The payment companies are worried India’s data onshoring move could set a precedent and nudge other major governments to implement similar rules at a time when there is heightened scrutiny on how companies globally handle their customers’ data.
The industry’s tussle with the Reserve Bank also comes as Prime Minster Narendra Modi aggressively pushes digital and cashless modes of payment that leave an electronic trail as part of a campaign to crack down on the black economy.
While PM Modi’s administration is working on a separate data protection law, foreign companies were caught off guard in April by the RBI’s one-page directive that said all payments data should within six months be stored only in the country for “unfettered supervisory access”.

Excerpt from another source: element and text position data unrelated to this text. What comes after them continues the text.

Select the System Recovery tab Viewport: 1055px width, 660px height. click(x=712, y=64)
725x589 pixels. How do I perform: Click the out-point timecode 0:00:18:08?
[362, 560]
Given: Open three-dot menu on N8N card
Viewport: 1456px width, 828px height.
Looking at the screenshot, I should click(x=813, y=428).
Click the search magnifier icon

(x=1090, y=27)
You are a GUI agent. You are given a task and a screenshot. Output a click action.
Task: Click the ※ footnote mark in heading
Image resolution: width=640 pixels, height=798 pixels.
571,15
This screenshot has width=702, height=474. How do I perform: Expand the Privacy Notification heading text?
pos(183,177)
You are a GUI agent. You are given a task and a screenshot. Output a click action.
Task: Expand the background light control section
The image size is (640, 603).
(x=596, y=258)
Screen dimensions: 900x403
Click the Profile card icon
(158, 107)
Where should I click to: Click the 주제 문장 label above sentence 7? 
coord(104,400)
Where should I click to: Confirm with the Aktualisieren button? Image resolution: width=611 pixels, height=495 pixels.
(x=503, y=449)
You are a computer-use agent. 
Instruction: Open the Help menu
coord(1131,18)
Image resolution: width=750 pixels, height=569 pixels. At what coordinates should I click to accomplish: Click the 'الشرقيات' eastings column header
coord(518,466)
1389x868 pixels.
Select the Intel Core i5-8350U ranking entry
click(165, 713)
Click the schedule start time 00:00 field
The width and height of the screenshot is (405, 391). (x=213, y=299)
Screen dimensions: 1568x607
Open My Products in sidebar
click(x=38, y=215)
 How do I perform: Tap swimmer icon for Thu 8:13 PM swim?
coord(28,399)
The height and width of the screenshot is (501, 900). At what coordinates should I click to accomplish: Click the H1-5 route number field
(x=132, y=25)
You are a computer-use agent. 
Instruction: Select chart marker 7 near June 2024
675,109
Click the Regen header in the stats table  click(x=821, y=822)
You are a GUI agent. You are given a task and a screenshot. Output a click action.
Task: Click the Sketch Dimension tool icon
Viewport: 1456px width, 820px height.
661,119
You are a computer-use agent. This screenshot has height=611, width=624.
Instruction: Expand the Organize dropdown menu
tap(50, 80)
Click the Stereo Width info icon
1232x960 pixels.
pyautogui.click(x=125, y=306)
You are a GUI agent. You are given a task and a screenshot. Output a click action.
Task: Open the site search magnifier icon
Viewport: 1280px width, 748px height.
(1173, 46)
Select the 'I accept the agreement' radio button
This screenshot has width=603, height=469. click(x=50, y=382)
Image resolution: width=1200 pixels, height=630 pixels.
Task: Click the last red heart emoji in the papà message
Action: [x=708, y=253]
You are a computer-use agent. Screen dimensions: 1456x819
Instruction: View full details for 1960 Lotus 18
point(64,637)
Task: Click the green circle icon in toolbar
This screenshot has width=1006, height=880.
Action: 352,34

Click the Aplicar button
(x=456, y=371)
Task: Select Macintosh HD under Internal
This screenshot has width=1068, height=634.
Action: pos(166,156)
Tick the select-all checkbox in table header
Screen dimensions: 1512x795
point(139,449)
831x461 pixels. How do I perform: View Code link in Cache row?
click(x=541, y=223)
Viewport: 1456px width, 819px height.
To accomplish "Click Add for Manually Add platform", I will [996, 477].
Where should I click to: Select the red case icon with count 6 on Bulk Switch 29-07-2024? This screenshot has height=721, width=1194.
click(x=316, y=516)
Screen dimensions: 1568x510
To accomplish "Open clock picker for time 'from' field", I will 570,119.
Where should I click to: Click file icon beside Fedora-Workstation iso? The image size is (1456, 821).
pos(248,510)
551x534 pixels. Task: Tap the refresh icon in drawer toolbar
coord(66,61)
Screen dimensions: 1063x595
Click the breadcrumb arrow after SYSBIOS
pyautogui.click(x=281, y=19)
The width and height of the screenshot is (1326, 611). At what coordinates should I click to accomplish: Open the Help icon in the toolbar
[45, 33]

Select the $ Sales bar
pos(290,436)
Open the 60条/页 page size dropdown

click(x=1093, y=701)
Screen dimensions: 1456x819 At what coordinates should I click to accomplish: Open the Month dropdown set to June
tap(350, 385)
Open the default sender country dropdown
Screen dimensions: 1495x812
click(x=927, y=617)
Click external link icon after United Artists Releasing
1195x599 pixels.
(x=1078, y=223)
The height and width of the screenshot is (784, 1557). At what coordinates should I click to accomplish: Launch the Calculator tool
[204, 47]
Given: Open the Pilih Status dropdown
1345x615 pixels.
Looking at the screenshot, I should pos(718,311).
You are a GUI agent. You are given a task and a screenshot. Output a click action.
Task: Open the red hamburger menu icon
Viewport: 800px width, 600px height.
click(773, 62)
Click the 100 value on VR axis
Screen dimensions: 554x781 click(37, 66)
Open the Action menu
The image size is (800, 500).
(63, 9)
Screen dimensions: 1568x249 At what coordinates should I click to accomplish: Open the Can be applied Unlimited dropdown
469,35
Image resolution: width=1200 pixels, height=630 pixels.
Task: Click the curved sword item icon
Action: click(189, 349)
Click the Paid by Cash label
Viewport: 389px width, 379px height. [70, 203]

The RBI said storing data locally would help “ensure better monitoring”.
A joint lobbying effort by American Express Co, Mastercard Inc and Visa Inc to dilute or reverse the directive has failed to shift the central bank’s position, with the RBI telling the firms in a meeting this month to comply, not complain, sources with direct knowledge told Reuters.
The RBI declined to comment, but a government source with direct knowledge confirmed the central bank was “unlikely to back down on its plans”.
INVESTMENT PLANS
The card companies are nervous that the move will disrupt their investment plans, as millions of dollars are diverted from other projects in a scramble to open local data centres within six months.
“There is a feeling of helplessness and we will have to comply,” said a source with direct knowledge of the meetings.
The RBI’s insistence that payments data be stored “only in India” would hamper global fraud detection and the companies should be allowed to keep a back-up, the sources said.
The government source disagreed.
“The suggestion that you need a disaster management back-up centre overseas just does not cut it,” said the source, who declined to be identified. “This is not a small island nation that would get entirely crippled by a single natural disaster.”
Mastercard said it was working with the industry to engage the RBI “to understand their need for access to domestic data and work towards a solution that meets the regulatory requirements” in line with global norms.
Visa declined to comment, while American Express did not respond to a request for comment. The move would not impact local players such as Softbank Group-backed Indian digital payments firm Paytm, as well as homegrown card payment network RuPay, which competes with the likes of Visa and Mastercard, as they already store their data in India.